» YOUR ASSIGNMENT:
Report each line of the records where "arrow" occurs.

» EXERCISE INPUTS:
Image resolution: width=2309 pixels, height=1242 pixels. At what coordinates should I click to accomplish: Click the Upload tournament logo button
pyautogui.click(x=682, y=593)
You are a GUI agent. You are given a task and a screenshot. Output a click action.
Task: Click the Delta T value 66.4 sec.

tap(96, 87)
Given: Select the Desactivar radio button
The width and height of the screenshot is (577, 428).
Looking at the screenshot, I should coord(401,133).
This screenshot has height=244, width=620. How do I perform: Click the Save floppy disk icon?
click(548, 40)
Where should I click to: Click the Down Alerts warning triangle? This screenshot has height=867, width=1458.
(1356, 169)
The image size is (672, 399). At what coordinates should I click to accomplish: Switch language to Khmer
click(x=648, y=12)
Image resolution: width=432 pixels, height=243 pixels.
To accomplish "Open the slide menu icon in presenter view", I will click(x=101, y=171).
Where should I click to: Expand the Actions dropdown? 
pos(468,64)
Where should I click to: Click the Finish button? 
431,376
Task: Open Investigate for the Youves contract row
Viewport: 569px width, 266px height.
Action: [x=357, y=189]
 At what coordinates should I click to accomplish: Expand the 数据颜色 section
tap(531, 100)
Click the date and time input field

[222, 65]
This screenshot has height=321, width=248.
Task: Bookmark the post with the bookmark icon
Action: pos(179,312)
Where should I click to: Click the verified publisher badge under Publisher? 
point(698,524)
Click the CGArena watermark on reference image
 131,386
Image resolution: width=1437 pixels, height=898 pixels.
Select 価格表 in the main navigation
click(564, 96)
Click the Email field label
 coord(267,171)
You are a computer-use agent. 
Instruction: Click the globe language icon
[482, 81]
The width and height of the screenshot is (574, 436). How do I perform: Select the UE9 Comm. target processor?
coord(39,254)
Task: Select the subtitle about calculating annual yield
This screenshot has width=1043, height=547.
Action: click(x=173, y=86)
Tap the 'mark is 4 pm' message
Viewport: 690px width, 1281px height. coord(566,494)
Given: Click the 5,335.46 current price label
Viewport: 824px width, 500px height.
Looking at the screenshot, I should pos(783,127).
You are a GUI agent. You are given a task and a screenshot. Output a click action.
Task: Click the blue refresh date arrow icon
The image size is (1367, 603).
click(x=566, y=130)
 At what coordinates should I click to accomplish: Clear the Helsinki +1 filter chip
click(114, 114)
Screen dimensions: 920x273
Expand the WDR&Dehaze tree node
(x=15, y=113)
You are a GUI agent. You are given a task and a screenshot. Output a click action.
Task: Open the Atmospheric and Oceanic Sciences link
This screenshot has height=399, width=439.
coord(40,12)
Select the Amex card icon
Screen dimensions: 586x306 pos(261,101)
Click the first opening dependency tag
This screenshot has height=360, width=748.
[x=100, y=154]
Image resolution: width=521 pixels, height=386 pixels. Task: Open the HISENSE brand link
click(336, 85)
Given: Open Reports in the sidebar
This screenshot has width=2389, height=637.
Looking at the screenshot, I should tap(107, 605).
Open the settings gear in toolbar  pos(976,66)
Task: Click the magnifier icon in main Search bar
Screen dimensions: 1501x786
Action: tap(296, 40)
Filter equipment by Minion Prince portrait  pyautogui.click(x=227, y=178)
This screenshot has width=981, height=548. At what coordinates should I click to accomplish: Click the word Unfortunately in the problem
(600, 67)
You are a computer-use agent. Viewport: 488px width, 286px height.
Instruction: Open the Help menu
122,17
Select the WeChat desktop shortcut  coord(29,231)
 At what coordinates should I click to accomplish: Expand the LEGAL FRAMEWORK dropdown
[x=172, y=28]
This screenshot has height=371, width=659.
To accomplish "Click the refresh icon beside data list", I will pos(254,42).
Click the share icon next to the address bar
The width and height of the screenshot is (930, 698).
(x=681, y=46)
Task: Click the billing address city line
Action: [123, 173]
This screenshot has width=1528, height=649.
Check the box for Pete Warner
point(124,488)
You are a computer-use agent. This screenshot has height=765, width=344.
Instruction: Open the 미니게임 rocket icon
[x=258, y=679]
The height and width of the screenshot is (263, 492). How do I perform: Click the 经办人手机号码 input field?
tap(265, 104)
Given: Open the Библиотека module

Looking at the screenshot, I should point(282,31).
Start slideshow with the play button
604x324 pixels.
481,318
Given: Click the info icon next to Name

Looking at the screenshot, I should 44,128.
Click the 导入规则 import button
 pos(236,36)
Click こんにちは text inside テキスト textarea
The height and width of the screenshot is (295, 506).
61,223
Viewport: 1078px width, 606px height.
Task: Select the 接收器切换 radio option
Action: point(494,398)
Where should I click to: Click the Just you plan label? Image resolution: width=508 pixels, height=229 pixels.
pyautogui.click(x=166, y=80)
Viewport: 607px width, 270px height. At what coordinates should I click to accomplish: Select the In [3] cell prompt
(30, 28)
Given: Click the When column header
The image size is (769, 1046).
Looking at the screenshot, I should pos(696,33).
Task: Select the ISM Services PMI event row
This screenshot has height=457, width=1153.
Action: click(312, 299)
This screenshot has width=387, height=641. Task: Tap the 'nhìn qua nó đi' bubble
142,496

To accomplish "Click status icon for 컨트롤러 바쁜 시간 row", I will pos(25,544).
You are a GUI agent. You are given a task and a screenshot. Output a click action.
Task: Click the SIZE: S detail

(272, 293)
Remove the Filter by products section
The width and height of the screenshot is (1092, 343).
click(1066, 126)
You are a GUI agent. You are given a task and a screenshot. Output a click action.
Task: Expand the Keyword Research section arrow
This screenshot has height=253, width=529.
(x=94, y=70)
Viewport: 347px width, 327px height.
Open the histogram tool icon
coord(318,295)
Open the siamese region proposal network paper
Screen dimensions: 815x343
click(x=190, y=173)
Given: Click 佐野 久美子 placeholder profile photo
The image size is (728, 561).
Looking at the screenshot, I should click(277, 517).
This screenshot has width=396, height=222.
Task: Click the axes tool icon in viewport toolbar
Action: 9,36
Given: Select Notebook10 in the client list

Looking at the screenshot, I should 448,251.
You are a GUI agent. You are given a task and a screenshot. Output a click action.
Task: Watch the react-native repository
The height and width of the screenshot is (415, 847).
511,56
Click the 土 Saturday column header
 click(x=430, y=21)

» REPLY:
Task: Click the blue refresh date arrow icon
Task: Expand the Keyword Research section arrow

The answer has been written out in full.